CLASS_TO_ID = {cls: idx for idx, cls in enumerate(TARGET_CLASSES)}

voc_raw_dir = DATA_DIR / 'VOCdevkit' / 'VOC2012'
voc_images_dir = voc_raw_dir / 'JPEGImages'
voc_annotations_dir = voc_raw_dir / 'Annotations'

print("Loading Pascal VOC annotations...")

# Parse all annotation files
annotation_files = sorted(voc_annotations_dir.glob('*.xml'))
print(f"Found {len(annotation_files)} annotation files")

voc_data_list = []

for idx, xml_file in enumerate(annotation_files):
    if (idx + 1) % 1000 == 0:
        print(f"  Processed {idx + 1} annotations...")
    
    try:
        tree = ET.parse(str(xml_file))
        root = tree.getroot()
        
        # Extract image filename
        filename = root.find('filename').text
        size = root.find('size')
        img_width = int(size.find('width').text)
        img_height = int(size.find('height').text)
        
        image_path = voc_images_dir / filename
        
        # Skip if image doesn't exist
        if not image_path.exists():
            continue
        
        # Extract objects
        objects = []
        for obj in root.findall('object'):
            class_name = obj.find('name').text
            
            # Only keep target classes
            if class_name in CLASS_TO_ID:
                bndbox = obj.find('bndbox')
                x_min = float(bndbox.find('xmin').text)
                y_min = float(bndbox.find('ymin').text)
                x_max = float(bndbox.find('xmax').text)
                y_max = float(bndbox.find('ymax').text)
                
                # Convert to YOLO format
                x_center = (x_min + x_max) / 2.0 / img_width
                y_center = (y_min + y_max) / 2.0 / img_height
                norm_width = (x_max - x_min) / img_width
                norm_height = (y_max - y_min) / img_height
                
                class_id = CLASS_TO_ID[class_name]
                objects.append((class_id, x_center, y_center, norm_width, norm_height))
        
        # Keep image if it has target objects
        if objects:
            voc_data_list.append({
                'image_path': image_path,
                'filename': filename,
                'objects': objects,
                'width': img_width,
                'height': img_height
            })
    
    except Exception as e:
        continue

print(f"\nImages with target classes: {len(voc_data_list)}")
print(f"Ready for splitting and organization")

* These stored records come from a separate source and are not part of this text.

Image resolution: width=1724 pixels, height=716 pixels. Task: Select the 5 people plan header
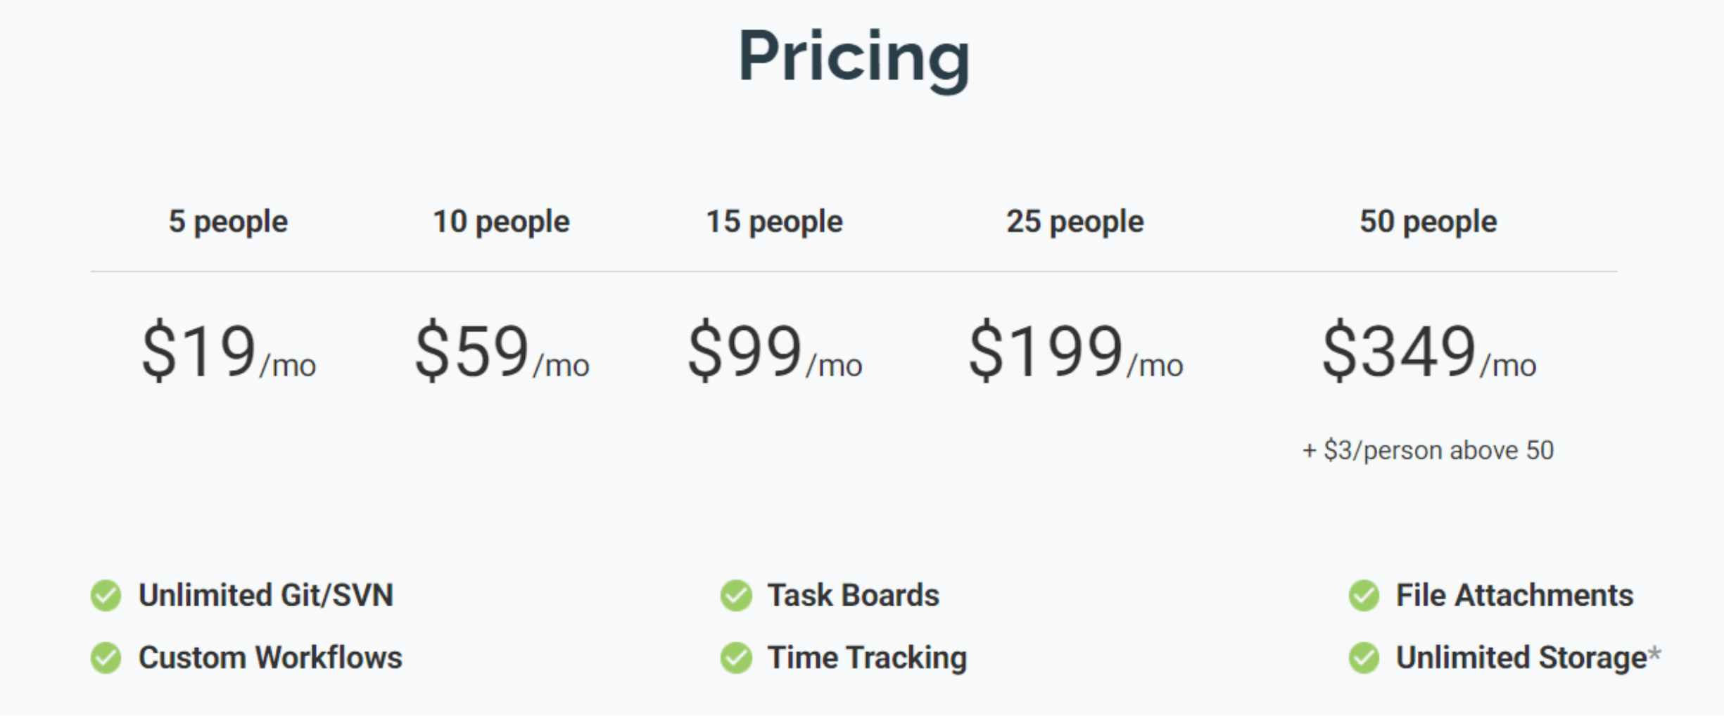[228, 222]
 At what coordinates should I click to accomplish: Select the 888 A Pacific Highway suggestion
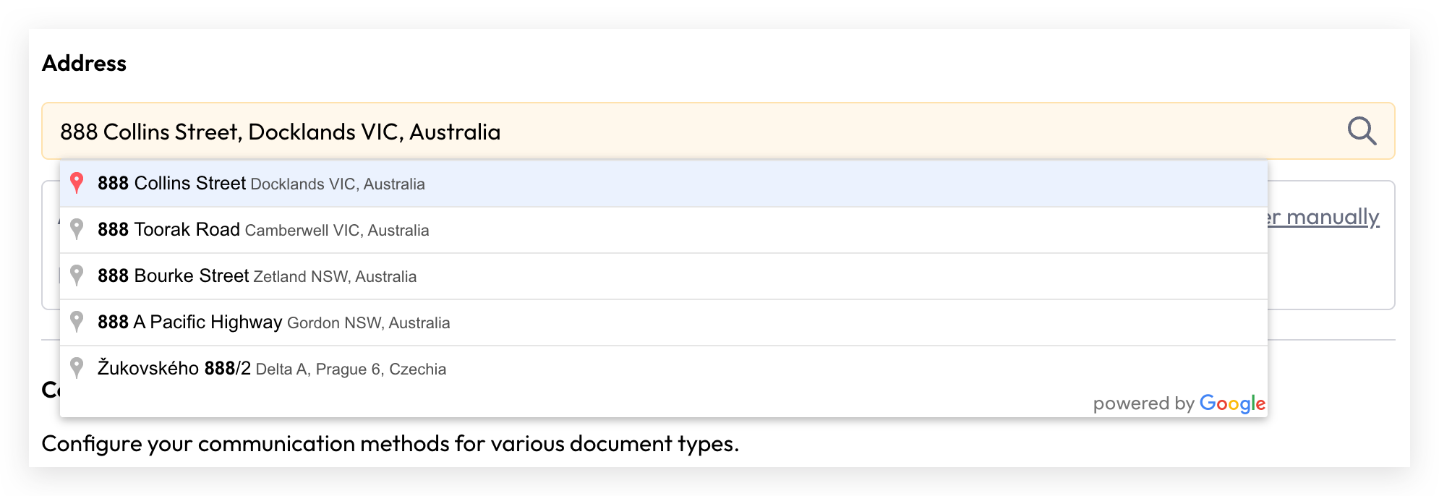[664, 322]
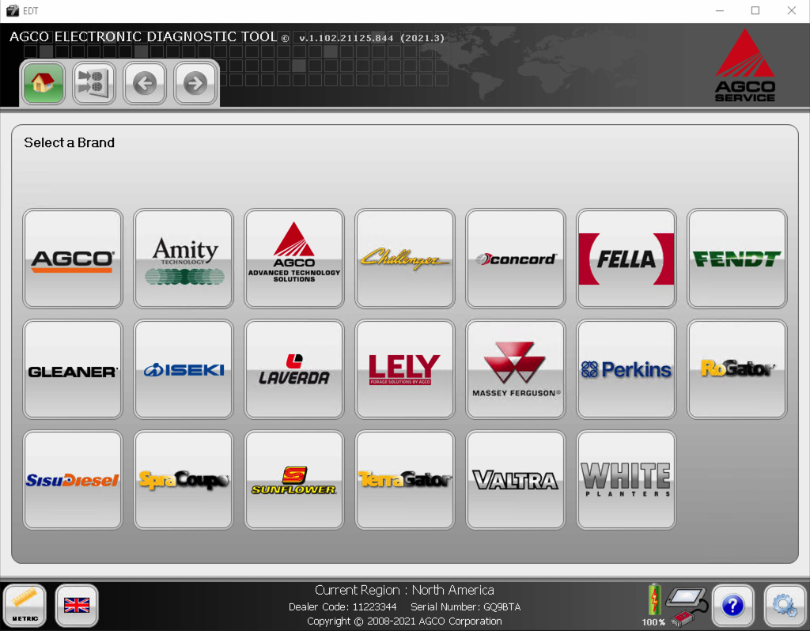Open the Perkins brand
The width and height of the screenshot is (810, 631).
click(626, 369)
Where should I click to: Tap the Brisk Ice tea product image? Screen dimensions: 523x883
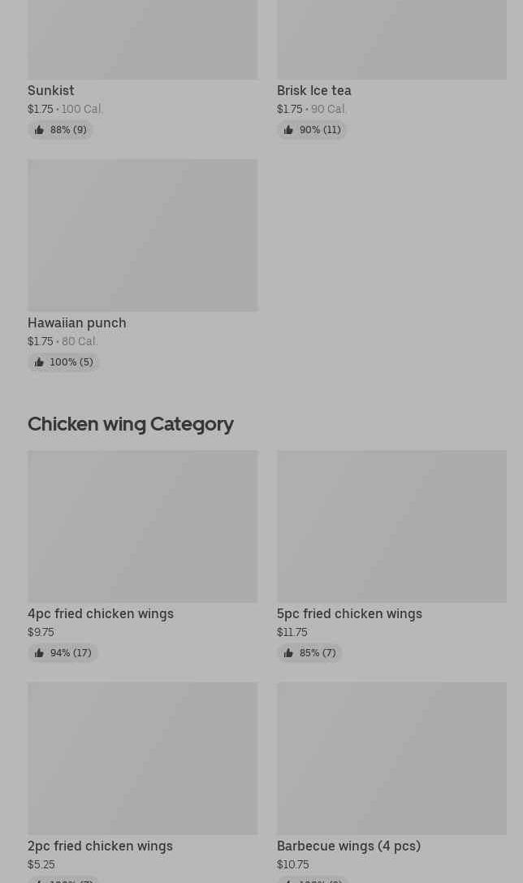(391, 39)
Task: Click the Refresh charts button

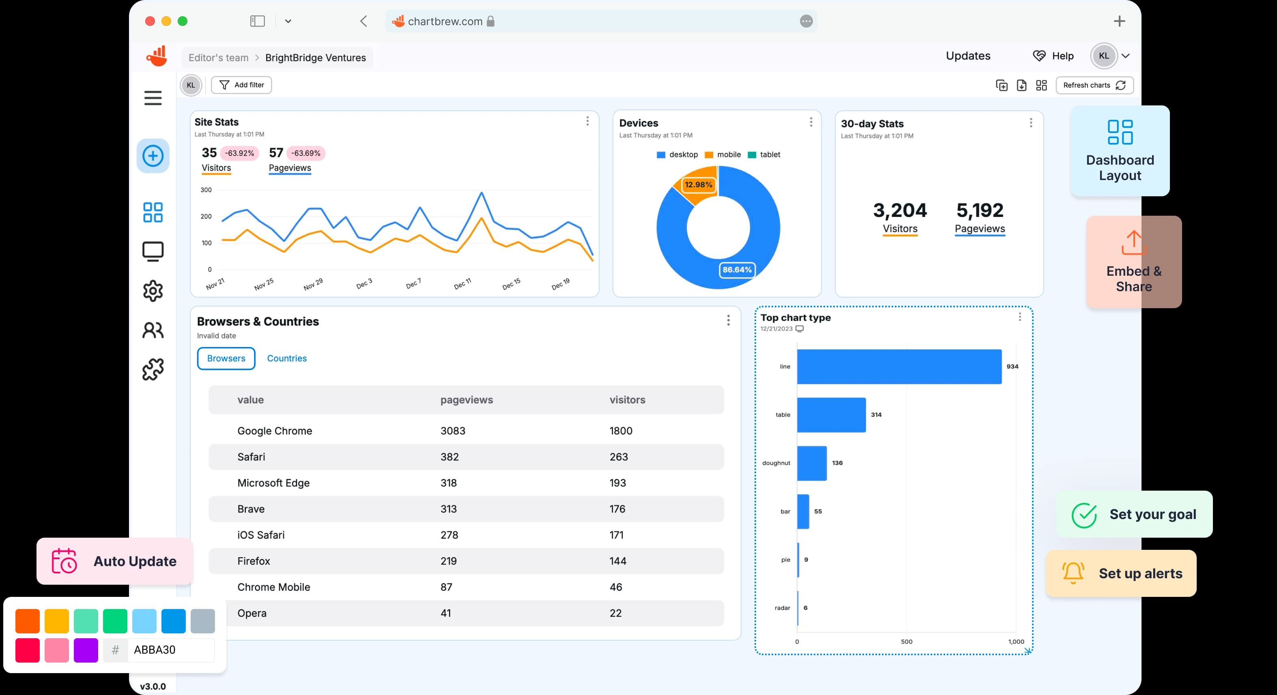Action: point(1094,85)
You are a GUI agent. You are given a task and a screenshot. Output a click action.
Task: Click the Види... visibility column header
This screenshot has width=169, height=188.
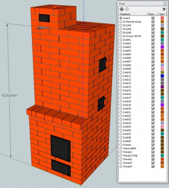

BLOCK 3: Parse Pascal VOC XML Annotations
--------------------------------------------------------------------------------
Loading Pascal VOC annotations...
Found 4952 annotation files
  Processed 1000 annotations...
  Processed 2000 annotations...
  Processed 3000 annotations...
  Processed 4000 annotations...

Images with target classes: 2895
Ready for splitting and organization


Block 3: Parse Pascal VOC XML Annotations

This block parses XML annotation files from Pascal VOC and converts to YOLO format, filtering for target classes only.

Pascal VOC XML format:
- filename: Name of image file
- size: Image dimensions (width, height, depth)
- object elements: Each contains class name and bounding box
- bndbox: Coordinates (xmin, ymin, xmax, ymax) in pixel space

Processing steps:
1. Iterate through all XML annotation files
2. Extract image metadata and object list
3. Filter: Keep only images containing target classes (person, car, dog)
4. Convert bounding boxes from Pascal VOC format (pixel corner coords) to YOLO format (normalized center coords)
5. Store processed images for next blocks

Coordinate transformation:
- Pascal VOC: (x_min, y_min, x_max, y_max) in pixels
- YOLO: (x_center, y_center, width, height) normalized to 0-1
- x_center = (x_min + x_max) / (2 * image_width)
- y_center = (y_min + y_max) / (2 * image_height)
- width = (x_max - x_min) / image_width
- height = (y_max - y_min) / image_height


In [16]:
# BLOCK 4: Split Dataset and Copy Files
# ===========================================================================
# Split data into train/val/test and copy to YOLO directory structure

print("\n\nBLOCK 4: Dataset Split and File Organization")
print("-" * 80)

# Shuffle with fixed seed
shuffled_indices = np.random.permutation(len(voc_data_list))
voc_shuffled = [voc_data_list[i] for i in shuffled_indices]

# Calculate split sizes
n_total = len(voc_shuffled)
n_train = int(0.70 * n_total)
n_val = int(0.15 * n_total)
n_test = n_total - n_train - n_val

split_indices = {
    'train': list(range(0, n_train)),
    'val': list(range(n_train, n_train + n_val)),
    'test': list(range(n_train + n_val, n_total))
}

print(f"Total images to process: {n_total}")
print(f"Train: {len(split_indices['train'])} ({len(split_indices['train'])/n_total*100:.1f}%)")
print(f"Val: {len(split_indices['val'])} ({len(split_indices['val'])/n_total*100:.1f}%)")
print(f"Test: {len(split_indices['test'])} ({len(split_indices['test'])/n_total*100:.1f}%)")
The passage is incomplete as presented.